Copper plate recording a landgrant by Odia king Purusottama Deba in 1483
(Photo Credit - Wikimedia Commons)

If you travel in the shared auto-rickshaws that ply on the roads of the twin cities of Bhubaneswar-Cuttack and work as the muscles of the cities’ transportation system, and you share the auto with a young college-going couple, then often you’ll come across the following phenomenon. Despite the fact that they speak Odia at home, often they would be speaking in Hindi with each other. The fact these are Odia speakers of Hindi will be evident from both the ungrammatical nature of the Hindi being spoken, and its heavily accented texture. Hindi has definitely arrived in the campuses of the Bhubaneswar-Cuttack metropolitan region, and how! Odia is definitely not cool any longer.

But it might not be very productive to see the relationship between the various languages in Orissa through an adversarial prism. But that is what is often done, especially in the spheres of literary and cultural production. For example, poets writing in ‘Indian’ languages such as Kannada, Odia or Punjabi, often are dismissive of poetry written by Indians in English. But many commentators have convincingly argued that this adversarial relationship is of a comparatively recent origin.

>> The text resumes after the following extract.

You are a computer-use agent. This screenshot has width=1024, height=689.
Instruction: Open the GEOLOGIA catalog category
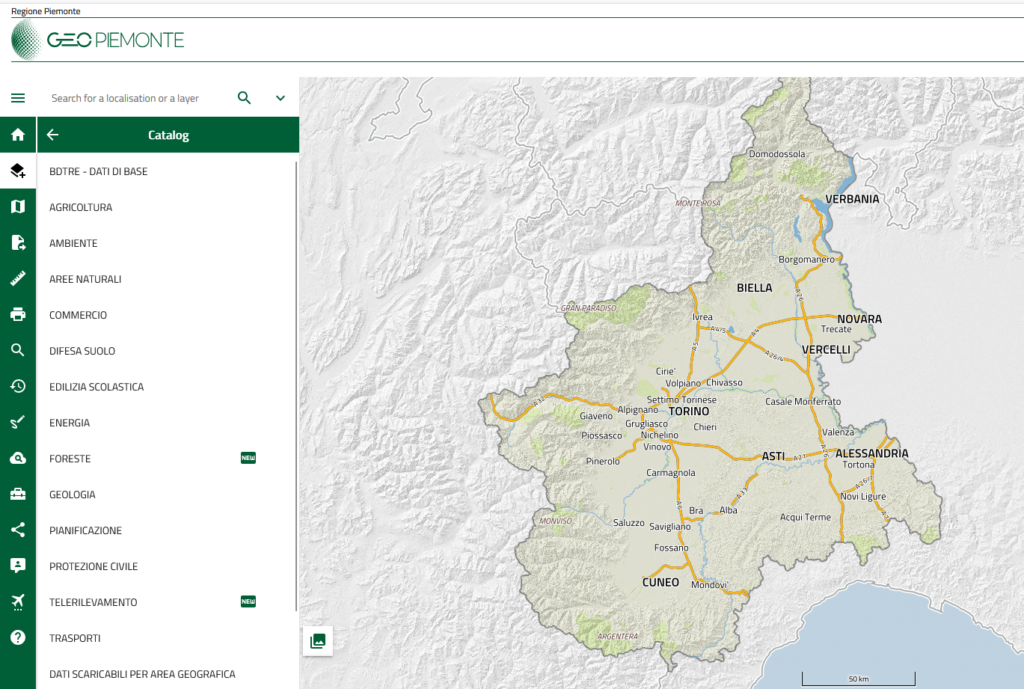click(72, 494)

For much of India’s cultural history, till the advent of colonialism, a large number of people in most cultural regions were pluri-lingual, spoke a number of languages, and used each one for a specific set of purposes. Amongst litterateurs for example, Brajanatha Badajena, a prolific Odia author who wrote the first recognizable piece of long narrative prose fiction in Odia in the eighteenth century, also wrote in Hindi and Sanskrit amongst other languages. Most Odia writers, throughout the documented history of the literary use of the language, were at least bilingual, if not in possession of the use of more than two languages.

It must be said that often the relationship between languages in precolonial India, even if non-adversarial, was hierarchical. As Sheldon Pollock has so brilliantly shown us, a large number of the modern Indian vernaculars arose in the second millennium of the Christian Era out of a process of contestation between what he terms as the Sanskrit Cosmopolis and the emergent political formations that had their lives intertwined with the vernaculars.

But the relationship between the vernaculars and Sanskrit was not an adversarial one; they existed as a part of the same cultural universe with Sanskrit often providing the templates of cultural usage. There was perhaps never a fight between, for example, a ‘Sanskrit-ite’ and a ‘Bengali’. This was so for a very simple reason. These language-based identities simply did not exist for a large number of speakers of Indian languages.

Letters and digits of Odia Script (Wikimedia Commons)

It was perfectly possible for a Brahmin hailing from the Midnapore area of north-Orissa/South Bengal in the early modern period working in the court of the Nawabs of early eighteenth century Murshidabad, to speak the north-Orissa dialect of Odia at home, do all his (then, it was almost always a ‘he’) official work in Persian, converse with neighbours  in Bangla, write bhajans for lord Jagannatha in the standard kataki Odia, and compose philosophical treatises in Sanskrit without necessarily identifying oneself as ‘Odia’, Medinpuriaa’, ‘Bengali’ or ‘Persian’.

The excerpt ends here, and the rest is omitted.